Copy out the lines below, replacing "Where should I click to" with "Where do I click to" and leaving the rest as it is.
--- start of ROWS ---
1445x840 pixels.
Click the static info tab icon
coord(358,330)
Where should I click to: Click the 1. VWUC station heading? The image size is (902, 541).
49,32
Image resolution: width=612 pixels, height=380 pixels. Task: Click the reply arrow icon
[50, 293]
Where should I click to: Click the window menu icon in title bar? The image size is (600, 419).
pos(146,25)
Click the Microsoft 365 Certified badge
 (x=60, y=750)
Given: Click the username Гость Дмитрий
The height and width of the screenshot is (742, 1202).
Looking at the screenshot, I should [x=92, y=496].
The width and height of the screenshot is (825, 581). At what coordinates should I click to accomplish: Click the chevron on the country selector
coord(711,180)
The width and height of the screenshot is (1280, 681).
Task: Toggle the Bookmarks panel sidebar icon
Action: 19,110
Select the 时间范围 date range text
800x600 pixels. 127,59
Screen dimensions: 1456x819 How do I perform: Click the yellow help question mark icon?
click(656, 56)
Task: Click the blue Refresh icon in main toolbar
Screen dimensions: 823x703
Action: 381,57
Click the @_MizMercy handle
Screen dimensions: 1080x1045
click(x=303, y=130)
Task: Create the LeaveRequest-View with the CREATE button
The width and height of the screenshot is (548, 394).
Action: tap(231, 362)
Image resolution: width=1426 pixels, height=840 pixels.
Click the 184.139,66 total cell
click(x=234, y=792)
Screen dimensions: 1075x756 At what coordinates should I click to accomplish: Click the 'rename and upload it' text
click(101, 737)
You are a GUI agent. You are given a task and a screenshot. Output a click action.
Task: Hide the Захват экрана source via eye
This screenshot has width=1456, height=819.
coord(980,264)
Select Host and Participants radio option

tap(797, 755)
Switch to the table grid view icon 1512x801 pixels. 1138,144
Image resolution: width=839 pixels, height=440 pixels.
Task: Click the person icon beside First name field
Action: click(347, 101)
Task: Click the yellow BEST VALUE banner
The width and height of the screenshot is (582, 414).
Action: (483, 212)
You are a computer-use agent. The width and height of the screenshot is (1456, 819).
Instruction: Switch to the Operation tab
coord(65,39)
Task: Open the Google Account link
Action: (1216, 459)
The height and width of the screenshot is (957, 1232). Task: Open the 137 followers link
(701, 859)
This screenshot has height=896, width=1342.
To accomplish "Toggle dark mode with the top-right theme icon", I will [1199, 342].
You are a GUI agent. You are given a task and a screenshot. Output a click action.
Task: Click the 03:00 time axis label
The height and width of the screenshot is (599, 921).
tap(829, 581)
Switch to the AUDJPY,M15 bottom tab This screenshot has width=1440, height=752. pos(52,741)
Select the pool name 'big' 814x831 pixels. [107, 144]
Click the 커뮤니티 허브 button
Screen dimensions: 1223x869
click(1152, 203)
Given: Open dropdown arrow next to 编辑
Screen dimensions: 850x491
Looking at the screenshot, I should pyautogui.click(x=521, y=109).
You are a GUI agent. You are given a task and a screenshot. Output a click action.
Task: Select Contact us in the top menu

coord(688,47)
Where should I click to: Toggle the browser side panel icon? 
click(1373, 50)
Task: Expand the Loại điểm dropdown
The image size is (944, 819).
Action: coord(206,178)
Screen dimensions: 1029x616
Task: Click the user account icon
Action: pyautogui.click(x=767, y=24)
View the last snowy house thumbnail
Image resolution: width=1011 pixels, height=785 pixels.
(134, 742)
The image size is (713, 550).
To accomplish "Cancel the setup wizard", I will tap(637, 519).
--- end of ROWS ---
◆ **RESULT OF THE TASK**
1445x840 pixels.
Click the static info tab icon
coord(358,330)
Where do I click to: Click the 1. VWUC station heading? The image size is (902, 541).
49,32
Image resolution: width=612 pixels, height=380 pixels. Task: Click the reply arrow icon
[50, 293]
Where do I click to: Click the window menu icon in title bar? The image size is (600, 419).
pos(146,25)
Click the Microsoft 365 Certified badge
 (x=60, y=750)
Given: Click the username Гость Дмитрий
The height and width of the screenshot is (742, 1202).
Looking at the screenshot, I should [x=92, y=496].
The width and height of the screenshot is (825, 581). At what coordinates should I click to accomplish: Click the chevron on the country selector
coord(711,180)
The width and height of the screenshot is (1280, 681).
Task: Toggle the Bookmarks panel sidebar icon
Action: 19,110
Select the 时间范围 date range text
800x600 pixels. 127,59
Screen dimensions: 1456x819 How do I perform: Click the yellow help question mark icon?
click(656, 56)
Task: Click the blue Refresh icon in main toolbar
Screen dimensions: 823x703
Action: 381,57
Click the @_MizMercy handle
Screen dimensions: 1080x1045
click(x=303, y=130)
Task: Create the LeaveRequest-View with the CREATE button
The width and height of the screenshot is (548, 394).
Action: tap(231, 362)
Image resolution: width=1426 pixels, height=840 pixels.
Click the 184.139,66 total cell
click(x=234, y=792)
Screen dimensions: 1075x756 At what coordinates should I click to accomplish: Click the 'rename and upload it' text
click(101, 737)
You are a GUI agent. You are given a task and a screenshot. Output a click action.
Task: Hide the Захват экрана source via eye
This screenshot has width=1456, height=819.
coord(980,264)
Select Host and Participants radio option

tap(797, 755)
Switch to the table grid view icon 1512x801 pixels. 1138,144
Image resolution: width=839 pixels, height=440 pixels.
Task: Click the person icon beside First name field
Action: click(347, 101)
Task: Click the yellow BEST VALUE banner
The width and height of the screenshot is (582, 414).
Action: (483, 212)
You are a computer-use agent. The width and height of the screenshot is (1456, 819).
Instruction: Switch to the Operation tab
coord(65,39)
Task: Open the Google Account link
Action: (1216, 459)
The height and width of the screenshot is (957, 1232). Task: Open the 137 followers link
(701, 859)
This screenshot has height=896, width=1342.
To accomplish "Toggle dark mode with the top-right theme icon", I will [1199, 342].
You are a GUI agent. You are given a task and a screenshot. Output a click action.
Task: Click the 03:00 time axis label
The height and width of the screenshot is (599, 921).
tap(829, 581)
Switch to the AUDJPY,M15 bottom tab This screenshot has width=1440, height=752. pos(52,741)
Select the pool name 'big' 814x831 pixels. [107, 144]
Click the 커뮤니티 허브 button
Screen dimensions: 1223x869
click(1152, 203)
Given: Open dropdown arrow next to 编辑
Screen dimensions: 850x491
Looking at the screenshot, I should pyautogui.click(x=521, y=109).
You are a GUI agent. You are given a task and a screenshot. Output a click action.
Task: Select Contact us in the top menu

coord(688,47)
Where do I click to: Toggle the browser side panel icon? 
click(1373, 50)
Task: Expand the Loại điểm dropdown
The image size is (944, 819).
Action: coord(206,178)
Screen dimensions: 1029x616
Task: Click the user account icon
Action: pyautogui.click(x=767, y=24)
View the last snowy house thumbnail
Image resolution: width=1011 pixels, height=785 pixels.
(134, 742)
The image size is (713, 550).
To accomplish "Cancel the setup wizard", I will tap(637, 519).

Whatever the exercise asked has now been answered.